Beginning in February 2018, and continuing through April 2020, all surviving bighorn sheep were dart‐anesthetized with the linked objectives of identifying M. ovipneumoniae carriers for subsequent removal and preventing recurring epidemics of pneumonia among lambs (Garwood et al., 2020). A single PCR‐positive ewe sampled that first February represented the final M. ovipneumoniae detection among adult NBR bighorn sheep. This carrier ewe was present for the period of lambing and rearing in both 2017 (when multiple carriers were likely still alive) and 2018 (when she was the only known carrier). In 2018, M. ovipneumoniae was detected (N = 3, strain BHS‐35) or indeterminate (N = 1) in samples taken from four collected lambs (two collected in May following neonatal predation and two judged to have terminal pneumonia sacrificed in July). Similarly to 2017, none of the 21 lambs born in 2018 survived past 66 days of age and clear symptoms of respiratory disease were observed in six of the seven lambs surviving at least 28 days. The single known M. ovipneumoniae carrier ewe was found dead of natural causes in April 2019 just prior to the birth of lambs that year. In marked contrast to 2017 and 2018, clinical signs of pneumonia were not observed for any of the ten 2019 lambs surviving to the age (ca. 24 days) at which symptoms typically appear. Seven of the 19 lambs born in 2019 survived to weaning (37%), all of which also survived to one year of age. Finally, five of the seven surviving 2019 lambs were dart‐anesthetized and sampled in April 2020. All five tested M. ovipneumoniae negative by both PCR and cELISA, indicating the absence of an active infection and a lack of recent prior exposure to this pathogen (Table 1).
3. DISCUSSION
The pneumonia epizootic that struck NBR bighorn sheep in 2016 affected all members of the population, though patterns of morbidity and mortality varied by age and sex. While the epizootic had mostly run its course within 6 months of the onset of symptoms, some clinical signs of respiratory disease and deaths were observed for another 6 months. The 85% population decline associated with the epizootic, precisely determined due to individual animal identification in this closely observed herd, substantially exceeded the 48% median population decline in epizootics across bighorn sheep populations (Cassirer et al., 2018). Over the next two years, evidence of pneumonia was detected in young lambs, all of which died within 10 weeks of birth. In the third year after the epizootic, lamb survival rebounded.

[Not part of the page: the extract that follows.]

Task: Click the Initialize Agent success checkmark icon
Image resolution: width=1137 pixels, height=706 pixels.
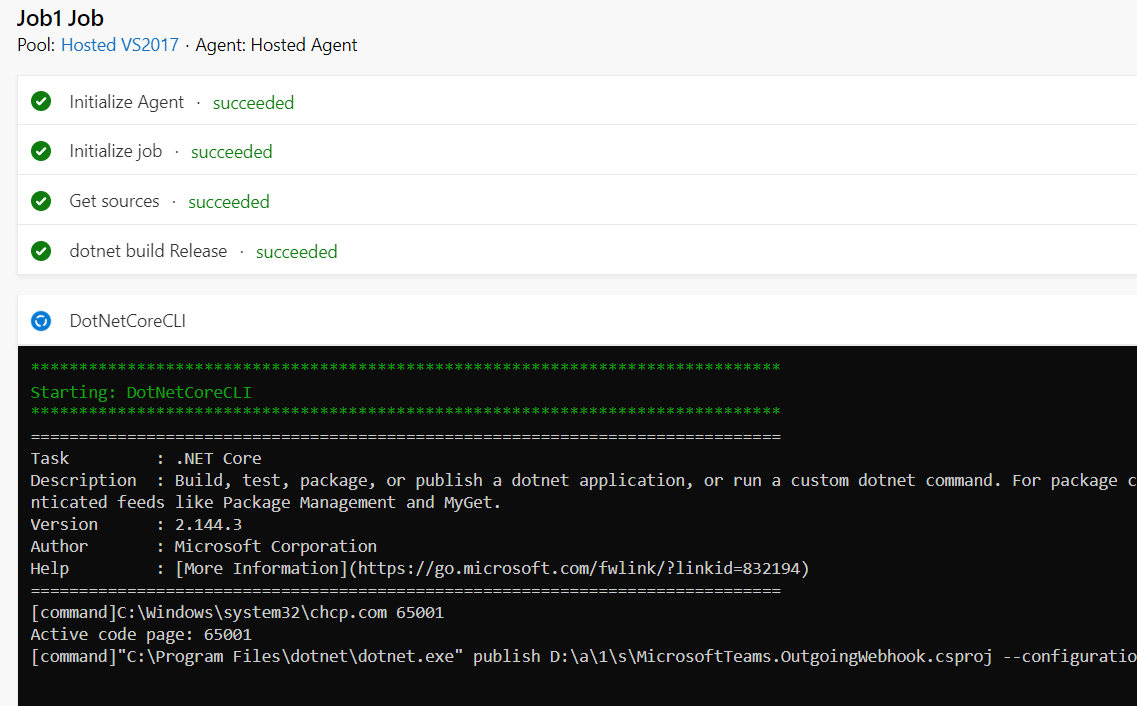Action: click(x=41, y=101)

Our results are consistent in every key respect with predictions of the spillover hypothesis: M. ovipneumoniae was newly introduced into the NBR bighorn sheep population and that this spillover event initiated the 2016 epizootic. These include failure to detect the pathogen prior to the epizootic, detection of a single strain of the pathogen during the epizootic in a pattern consistent with epizootic transmission, identification of a logical route and source for the spillover of the pathogen into the affected population, and continued lamb pneumonia epizootics only so long as adult carriers of the pathogen remained detectable. We note that the predictions of the “spillover” hypothesis are not the predictions (and in fact, would be unlikely coincidences) of any broader “epidemiological triad” hypothesis.

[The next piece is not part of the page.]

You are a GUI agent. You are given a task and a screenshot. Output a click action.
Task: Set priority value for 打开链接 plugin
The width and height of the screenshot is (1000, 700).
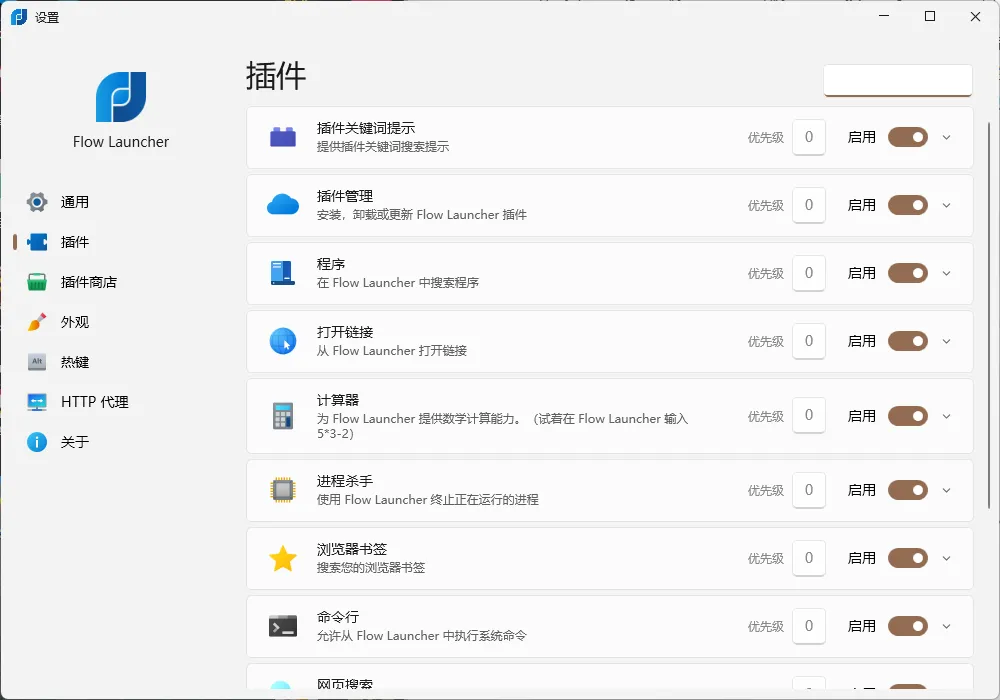809,341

In contrast, we found no evidence of increased susceptibility of the NBR bighorn sheep population due to adverse effects of demographic state or environmental conditions on host nutritional condition, the factor most commonly invoked by the epidemiological triad hypotheses (Miller, Hoberg, et al., 2012). Average birthweight, fetal growth rate, birth date, adult female fertility, age at first reproduction, female reproductive success, and female survival were all stable and at or near study maximums in the epidemic and immediately preceding years. These traits should be particularly sensitive indicators of nutritional stress for several reasons. First, because the 2016 epizootic was so severe, afflicting most individuals in the population, the hypothetical stressor would have to have been similarly broad acting and so likely reflected in population mean performance. Second, each indicator trait is strongly or primarily influenced by spring conditions and therefore should be reflective of maternal physiological condition in the immediate pre‐epizootic period. Third, trait sample size in terms of number of years, individuals, and measurements was sufficiently large to provide reasonable power for detecting signals of physiological stress had such existed. We note that the analysis is completely general with respect to the hypothesized stressor(s); individual nutritional state might decline due to increased population size, reduced forage quality, a combination of these, or something else. The pre‐epizootic population was on every measure available to us a phenotypically robust population on a demographic roll.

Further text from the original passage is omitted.